The title of that chapter: “The Mount.”

It was Chuck's birthday, and we were meeting some of his friends at a bar to celebrate. I arrived late because I'd been training. So I rushed into the bar to get my party on, and someone asked, “How was your practice?”

I impulsively replied, “Great! I had the best roll with Owen.”

Silence. Eyes shifted to Chuck. “You okay with this?”

Chuck just shrugged. “Happens all the time.”

31
Hello Worlds

We got a great big job to do.
Yeah, we need you.

— Marvin Gaye, “The Onion Song”
From the
Complete Duets
album

I
gave up coaching. I committed to improving my breathing. I continued to work toward emotional stability. But to what end? In the back of my head, I had wanted to train for Pan Ams that March, but the whole ordeal with the doctor saying I should have surgery had crushed my confidence, and I didn't feel ready. But something kept nagging me like a tiny sliver—you can't see it, but it keeps poking you. The next big tournament was the World Championships in June. It's a huge tournament in southern California. That would give me five months to train. I felt that if I committed to it, I could be ready to compete in June. I knew that if I made my intentions public, I would follow through. I needed something bigger than just me to hold myself accountable to my goal.
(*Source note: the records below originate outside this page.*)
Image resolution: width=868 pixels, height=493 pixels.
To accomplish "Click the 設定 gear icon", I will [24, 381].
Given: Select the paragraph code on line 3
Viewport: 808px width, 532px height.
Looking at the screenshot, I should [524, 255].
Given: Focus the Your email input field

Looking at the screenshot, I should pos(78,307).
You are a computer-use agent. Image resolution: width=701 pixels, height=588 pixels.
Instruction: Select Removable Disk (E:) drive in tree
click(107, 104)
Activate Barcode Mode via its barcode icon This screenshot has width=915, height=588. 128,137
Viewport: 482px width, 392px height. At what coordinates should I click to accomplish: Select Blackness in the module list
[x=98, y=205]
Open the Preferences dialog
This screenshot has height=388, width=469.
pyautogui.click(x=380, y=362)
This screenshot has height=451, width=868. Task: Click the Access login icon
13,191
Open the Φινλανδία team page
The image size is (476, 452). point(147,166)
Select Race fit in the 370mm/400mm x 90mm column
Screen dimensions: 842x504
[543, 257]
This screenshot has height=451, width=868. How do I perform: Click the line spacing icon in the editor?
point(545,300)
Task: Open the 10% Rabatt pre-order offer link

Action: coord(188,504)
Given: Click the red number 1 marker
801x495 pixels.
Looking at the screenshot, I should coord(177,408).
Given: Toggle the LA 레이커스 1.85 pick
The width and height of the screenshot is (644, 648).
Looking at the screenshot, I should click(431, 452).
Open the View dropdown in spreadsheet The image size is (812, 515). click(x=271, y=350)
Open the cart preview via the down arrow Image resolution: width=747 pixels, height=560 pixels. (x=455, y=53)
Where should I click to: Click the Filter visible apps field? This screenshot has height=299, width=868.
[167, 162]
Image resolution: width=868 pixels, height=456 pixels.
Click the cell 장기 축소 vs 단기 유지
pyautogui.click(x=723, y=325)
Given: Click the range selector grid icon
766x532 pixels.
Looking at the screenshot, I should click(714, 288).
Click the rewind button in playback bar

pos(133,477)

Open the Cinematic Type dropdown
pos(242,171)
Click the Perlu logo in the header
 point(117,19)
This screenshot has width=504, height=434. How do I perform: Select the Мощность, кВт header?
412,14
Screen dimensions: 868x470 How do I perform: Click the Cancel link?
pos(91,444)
I don't have a history of letting a lot of people know what I am doing. Maybe it's because I wonder why anyone would care. Maybe it's because I think it's none of their business. Maybe it's because if I don't follow through, then I won't be letting people down. I let myself down all the time, but I never let other people down. When my friend was training for her first marathon, she asked me to train with her. The deal was that when she called I would meet her, rain or shine, whatever hour, and I always did. She needed me to make herself train, she said. Years later, I decided to run a marathon, but I didn't tell anyone—except my immediate family because I had to be gone for several hours at a time. After it was over and word got out, my friend asked me why I didn't ask her to train with me. I assured her it wasn't personal, that I hadn't asked anyone to train with me. I knew I would run the marathon no matter what—I had promised my sister-in-law that I would, it was her idea (she's an ultra-marathoner)—but what if I didn't want to follow a training plan, if I ran slowly, or if I wanted to stop in the middle? Who really cared if I was training to run a marathon anyway? But I couldn't train for a Jiu-Jitsu tournament by myself. I needed help, lots of help.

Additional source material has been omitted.